[Start of Text extract]

Section 5.2. No Waiver. Nothing contained in this Amendment
shall be construed or interpreted or is intended as a waiver of any Default or
Event of Default or of any rights, powers, privileges or remedies that the Agent
or the Lenders have or may have under the Credit Agreement, any other related
document or applicable law on account of such Default or Event of Default.
ARTICLE VI
MISCELLANEOUS
Section 6.1. Representations and Warranties. The Borrowers
hereby represent and warrant as of the date hereof that, after giving effect to
this Amendment, (a) no Default or Event of Default has occurred and is
continuing, and (b) all representations and warranties of the Borrowers
contained in the Credit Agreement are true and correct in all material respects
with the same effect as if made on and as of such date.
Section 6.2. Payment of Fees and Expenses. The Borrowers
hereby agree to pay or reimburse the Agent on demand for all its reasonable
out-of-pocket costs and expenses incurred in connection with the preparation and
execution of this Amendment, including, without limitation, the reasonable fees
and disbursements of counsel to the Agent.
Section 6.3. Counterparts. This Amendment may be executed by
the parties hereto in any number of separate counterparts, and all of said
counterparts taken together shall be deemed to constitute one and the same
instrument.
Section 6.4. GOVERNING LAW. THIS AMENDMENT AND THE RIGHTS AND
OBLIGATIONS OF THE PARTIES UNDER THIS AMENDMENT SHALL BE GOVERNED BY, AND
CONSTRUED AND INTERPRETED IN ACCORDANCE WITH, THE LAW OF THE COMMONWEALTH OF
MASSACHUSETTS.
Section 6.5. Reservation of Rights. Notwithstanding anything
contained in this Amendment, the Borrowers acknowledge that the Agent and the
Lenders do not waive, and expressly reserve, the right to exercise, at any time,
any and all of their rights and remedies under the Credit Agreement, any other
related document and applicable law on account of any Default or Event of
Default.

[End of Text extract]
[Start of Stored records]

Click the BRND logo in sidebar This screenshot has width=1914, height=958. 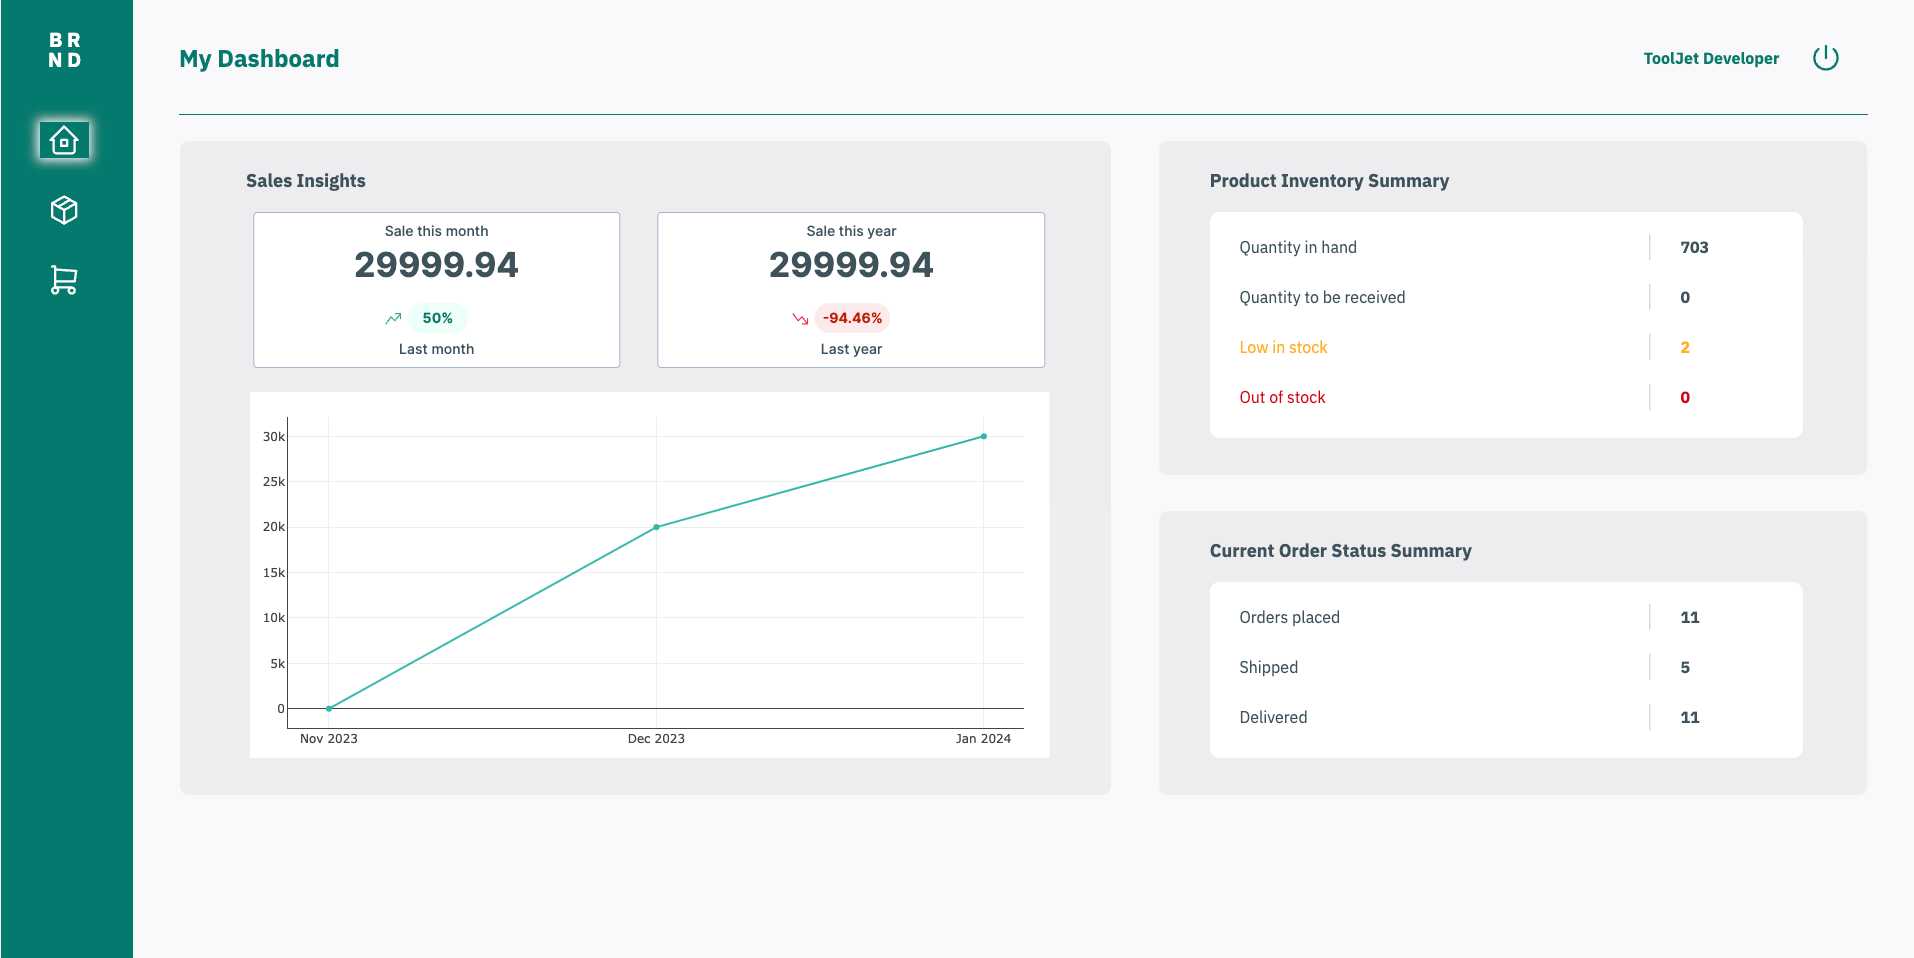pos(65,50)
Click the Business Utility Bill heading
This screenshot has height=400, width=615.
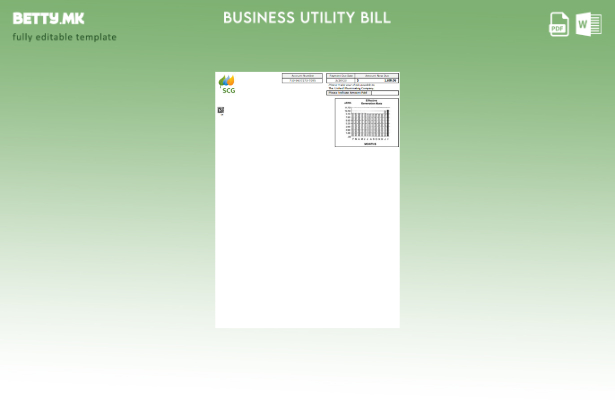(x=307, y=18)
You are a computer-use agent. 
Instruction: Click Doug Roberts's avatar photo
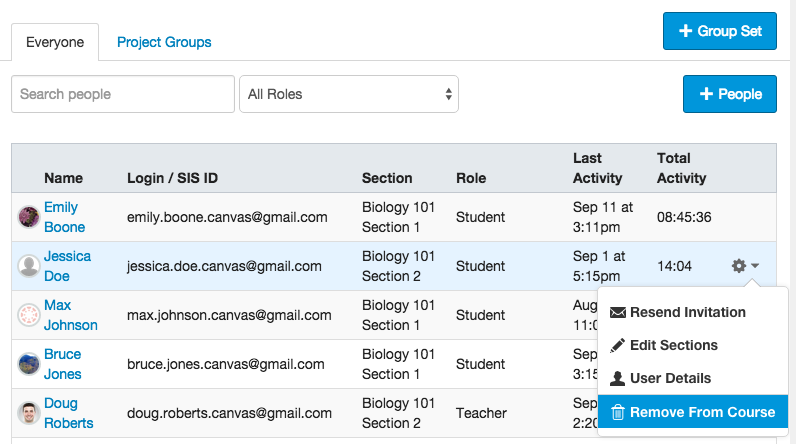(x=29, y=413)
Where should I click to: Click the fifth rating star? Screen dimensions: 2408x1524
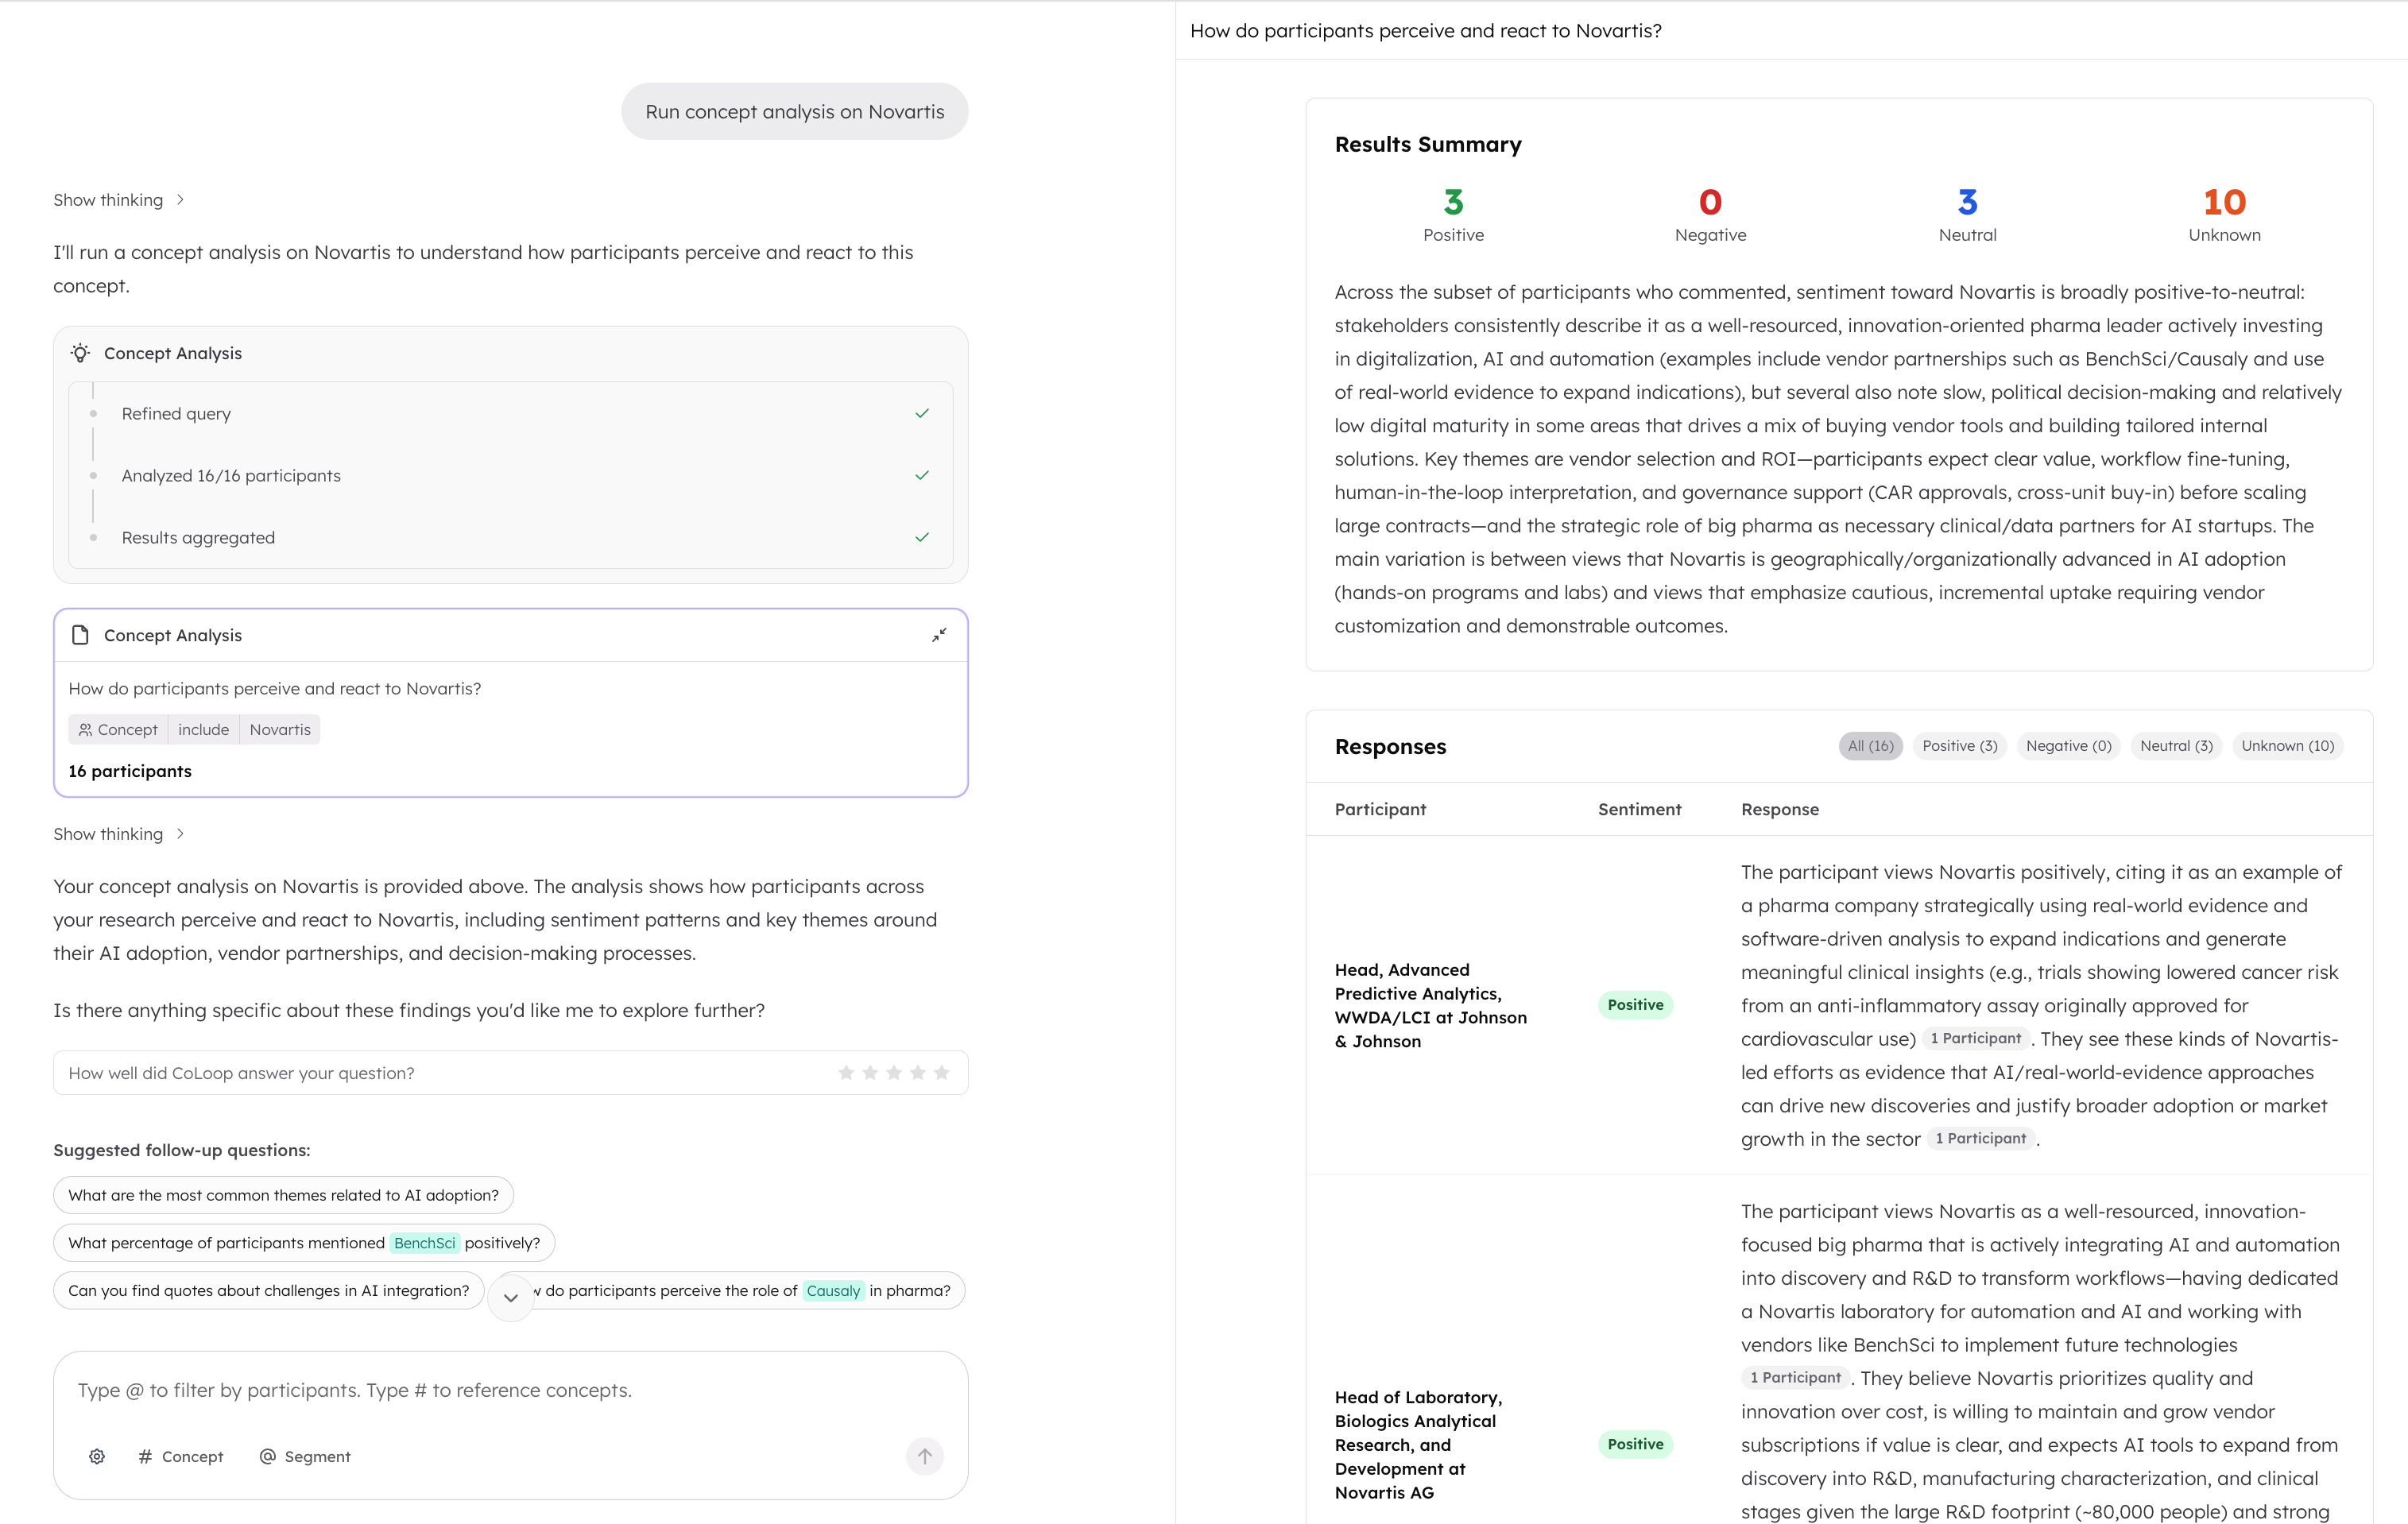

[End of Stored records]

- _Problems to work on_
[A] Under the amendment text, the law of which jurisdiction governs the amendment?
[B] In the records, start at the line that has "Click the Business Utility Bill heading" and continue through the end of the records. Render each line as a string in a JSON list, omit blank lines, and leave out the pictures.
The legal text and the records are unrelated material.

- _Per-task outputs_
[A] The law of the Commonwealth of Massachusetts.

[B]
[
  "Click the Business Utility Bill heading",
  "This screenshot has height=400, width=615.",
  "(x=307, y=18)",
  "You are a computer-use agent. ",
  "Instruction: Click Doug Roberts's avatar photo",
  "(x=29, y=413)",
  "Where should I click to: Click the fifth rating star? Screen dimensions: 2408x1524"
]